色々あったが、僕たちは不安定な立場から脱した。

ということは
「私たちもう後ろめたいことないし、学校とか行けるんちゃう?」
ある日、日向がそう言った。

「あ、そうなるのか」
確かに、と天姉が頷く。

「どうなん桜澄さん?」
日向が期待を込めた目で先生を見る。

先生はその期待に応えるように
「日向は学校に行きたいと言っていたな。よし。じゃあ準備するか」
と言った。

日向はぱっと表情を明るくした。
「よっしゃー! すげー! 一般人になれる! やっと普通の子供みたいなことができるんや!」

先生はそんな日向を見て申し訳なさそうな顔をした。
「今まで行かせてやれなくてすまなかった」

「これから取り戻すからええよ」
日向は先生に優しく笑いかけた。

「そうか。……ほどほどに、無理せず頑張れ。

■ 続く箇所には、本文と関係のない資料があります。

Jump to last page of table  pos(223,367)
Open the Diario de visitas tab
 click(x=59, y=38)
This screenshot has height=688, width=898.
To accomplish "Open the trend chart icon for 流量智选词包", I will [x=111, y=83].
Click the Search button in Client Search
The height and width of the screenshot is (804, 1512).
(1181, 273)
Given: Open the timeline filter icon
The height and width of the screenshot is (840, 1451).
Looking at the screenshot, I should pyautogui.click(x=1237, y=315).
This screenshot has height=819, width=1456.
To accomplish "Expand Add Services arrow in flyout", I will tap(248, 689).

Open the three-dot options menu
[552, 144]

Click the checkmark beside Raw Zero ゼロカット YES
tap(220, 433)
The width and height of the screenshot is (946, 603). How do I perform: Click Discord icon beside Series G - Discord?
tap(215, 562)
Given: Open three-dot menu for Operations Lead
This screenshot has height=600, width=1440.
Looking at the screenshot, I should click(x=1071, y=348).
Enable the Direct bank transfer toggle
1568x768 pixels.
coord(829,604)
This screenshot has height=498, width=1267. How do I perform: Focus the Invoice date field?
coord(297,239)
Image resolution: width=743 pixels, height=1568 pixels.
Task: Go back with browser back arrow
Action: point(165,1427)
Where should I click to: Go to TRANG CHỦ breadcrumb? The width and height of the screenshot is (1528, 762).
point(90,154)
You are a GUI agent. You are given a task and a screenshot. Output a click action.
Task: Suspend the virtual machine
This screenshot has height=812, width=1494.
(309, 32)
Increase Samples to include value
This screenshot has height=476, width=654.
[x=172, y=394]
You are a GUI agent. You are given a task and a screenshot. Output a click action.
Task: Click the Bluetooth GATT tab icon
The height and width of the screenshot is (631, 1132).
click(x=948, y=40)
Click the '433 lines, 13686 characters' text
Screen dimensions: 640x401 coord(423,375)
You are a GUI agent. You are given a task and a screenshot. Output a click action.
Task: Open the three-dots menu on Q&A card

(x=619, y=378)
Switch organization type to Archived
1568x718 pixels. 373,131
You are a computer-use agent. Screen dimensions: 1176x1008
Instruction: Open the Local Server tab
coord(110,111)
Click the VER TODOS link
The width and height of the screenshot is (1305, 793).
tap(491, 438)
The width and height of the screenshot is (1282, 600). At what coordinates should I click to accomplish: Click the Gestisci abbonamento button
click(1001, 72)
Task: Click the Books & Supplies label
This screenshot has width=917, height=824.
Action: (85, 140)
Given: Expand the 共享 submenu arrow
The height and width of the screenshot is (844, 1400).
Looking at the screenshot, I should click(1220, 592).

お前たち三人はどうする?」
先生は僕たちの方を見て訊いてきた。

「行ってみたいな」
僕は素直にそう言った。

「僕も」
けいも同じ気持ちのようだ。

天姉も一瞬悩む素振りを見せたが
「んー。今しかできないことだろうし、久しぶりに学校ってとこに行くのも悪くないかも。私も行きたいです」
と答えた。

「よし。分かった。任せろ」
先生は力強く頷いた。

僕とけいと日向にとっては初めての、天音にとっては久しぶりの学校生活が始まろうとしていた。